Lyons followed Smyth to St Flannan's College and tasted his first hurling success when winning the All-Ireland colleges' title of 1976. He played senior alongside Loughnane and was still in the frame at the age of 35 when Loughnane delivered Clare its All-Ireland title in 1995, coming on a substitute in the final win over Offaly.

In the year before Loughnane moved on, Lyons served as a selector. "I suppose Ger asked Louis Mulqueen and I to get involved in the hope that maybe we would take over after him. I know I went in on the understanding that I'd be a selector for the year, and there were no conditions attached. Things happened then that I had no control over, and I ended up being manager."

It wasn't an easy transition. Outsiders were suggesting Clare's well was running dry, and Lyons would have trouble keeping the backbone of the team together.

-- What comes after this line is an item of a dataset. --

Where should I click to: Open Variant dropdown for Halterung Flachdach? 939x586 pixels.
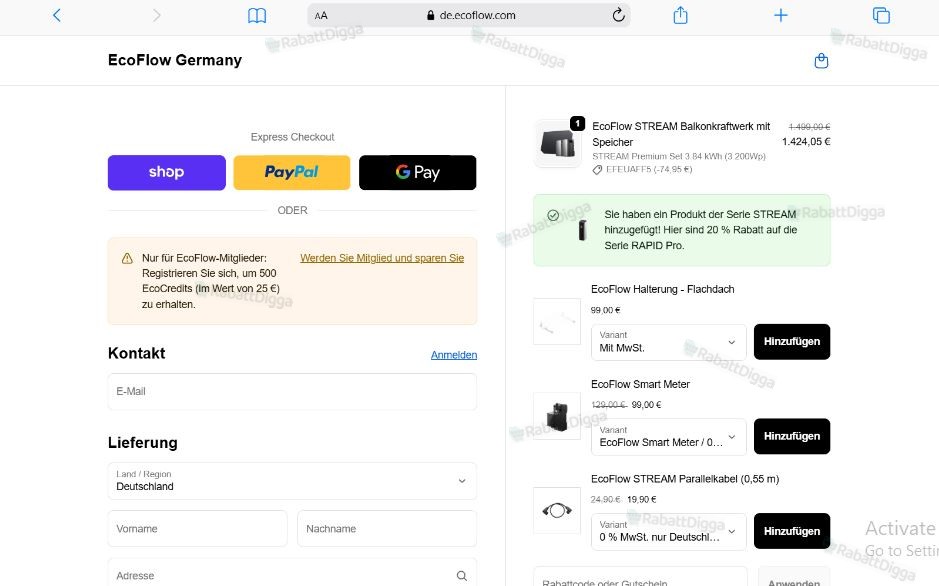point(668,342)
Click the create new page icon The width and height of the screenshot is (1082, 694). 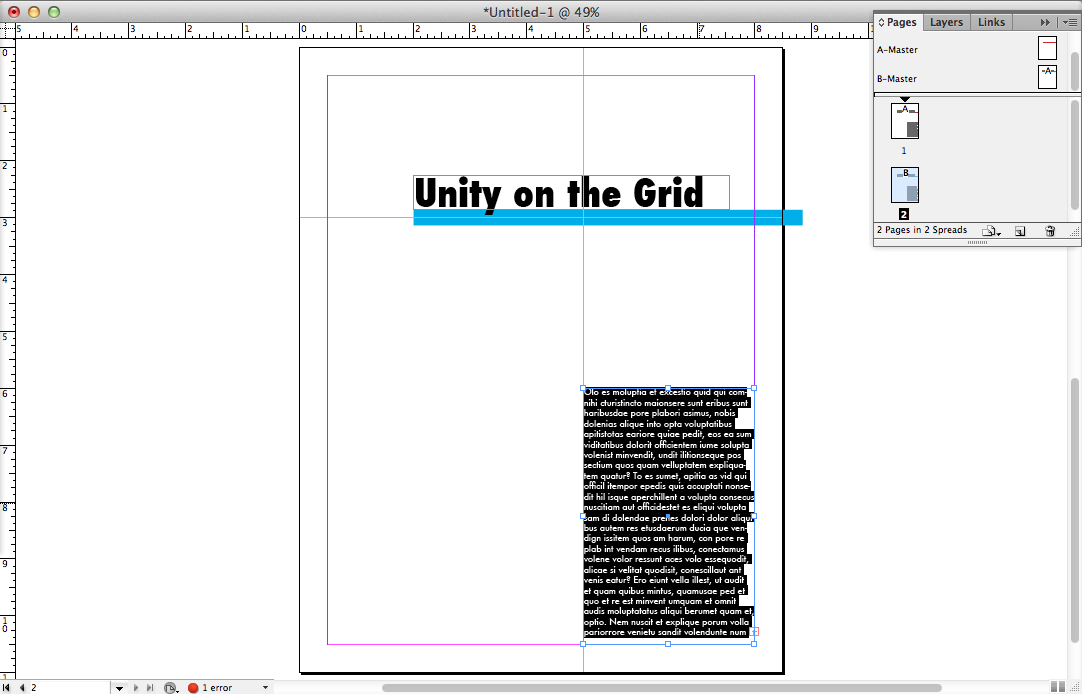[x=1020, y=231]
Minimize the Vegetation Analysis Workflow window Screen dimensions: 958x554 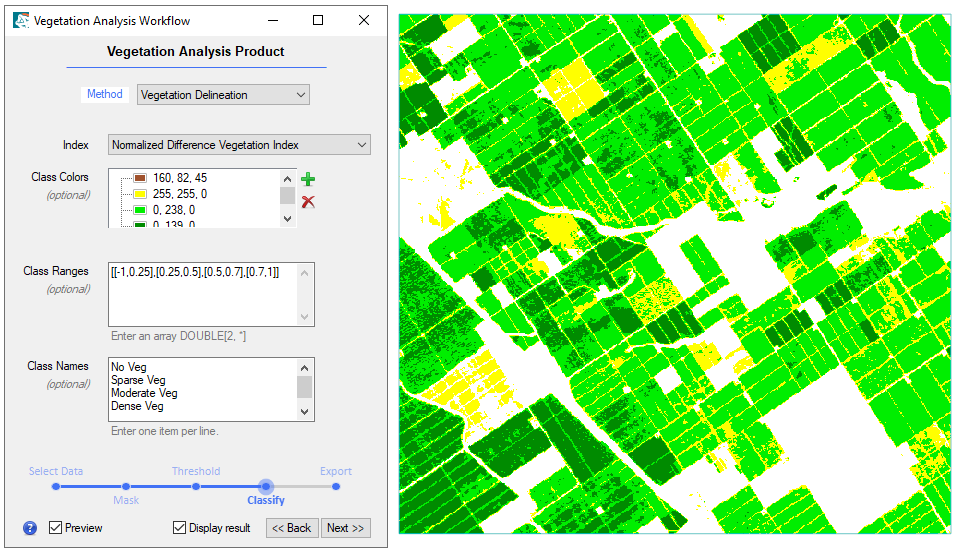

"You will always be concerned about things like that," he says. "A lot of these lads had lost Munster finals back in 1993 and 1994. The Waterford game last month was their fifth All-Ireland semi-final. That's a fair lot to have done in a short time.

"We didn't get the second chance last year and we really suffered. People don't realise how much we suffered. We felt we were so close, and then Tipperary, to their credit, went on to do so well afterwards. I know Clare people were thinking if we had that chance and won that match we could have been successful. There's no guarantee we would, have, but that day in Páirc Uí Chaoimh was a cruel way to lose."

A year on and he's still never had to question the commitment of his players. Though the loss to Tipperary was hard to stomach, they looked at the qualifiers and said if this was last year, wouldn't they have been delighted with it.

"What I have to say, though, is that the matches fell well for us. That's no disrespect to any of the teams we played. But we beat Dublin well. We beat Wexford well, apart from 10 minutes in the second half. And in the quarter-final we got the real serious challenge that we needed against Galway. And that did wonders for us."

But Lyons never saw this year particularly as make or break. He sees every year like that. If a team doesn't do well in any year, you'll always have players that will think about opting out, and he reckons there were matches this year that if they'd lost would have had players thinking that way.

"I think it's what happens in the season that counts most, not what happened four or five years ago. Those games against Galway and Waterford have brought us on mentally, and hurling wise, because they were serious tests. The progress that we've made there will count most in the final against Kilkenny."